### [EXERCISE INPUTS]
+-------+

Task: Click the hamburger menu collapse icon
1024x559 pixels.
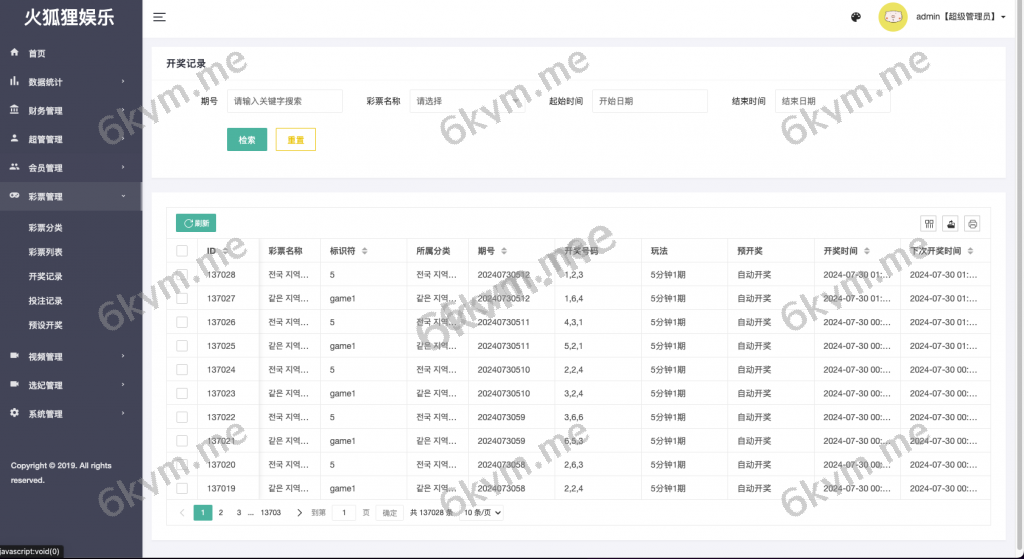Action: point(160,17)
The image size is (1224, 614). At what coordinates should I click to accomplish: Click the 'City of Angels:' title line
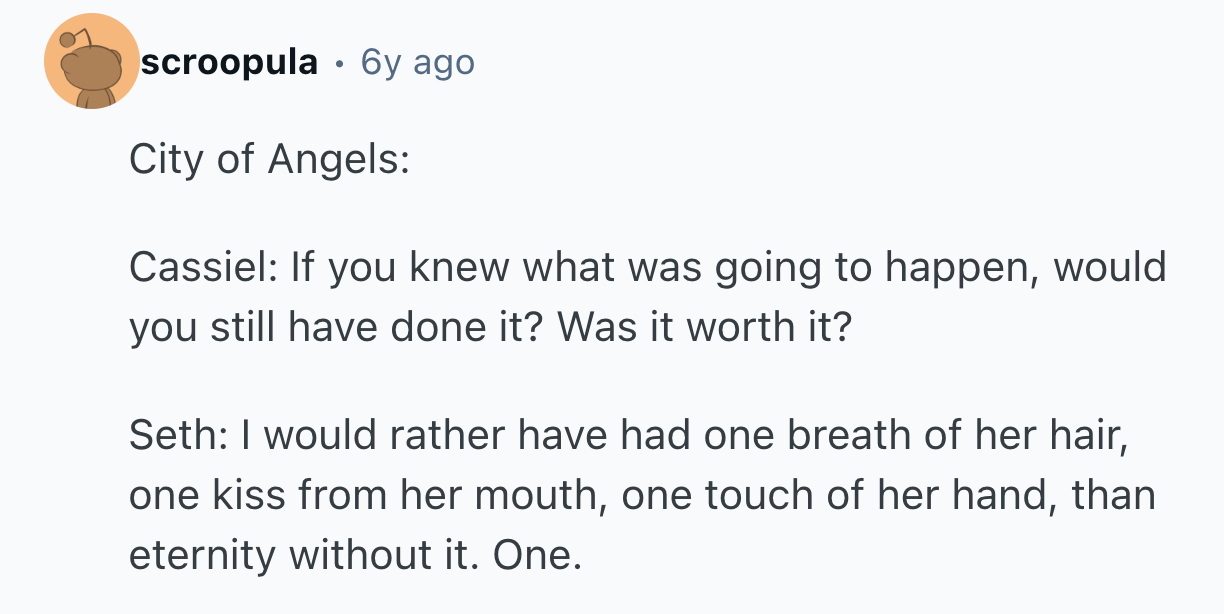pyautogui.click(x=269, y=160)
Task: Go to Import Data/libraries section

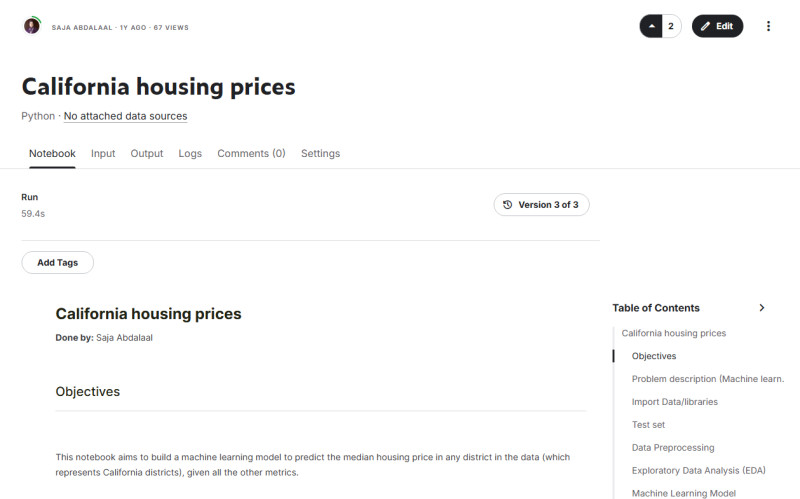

+-------+

### [WHAT YOU ARE ASKED TO DO]
How many lines in the data above hold the word "Task"? Answer with the number alone.

### [WRITTEN RESPONSE]
2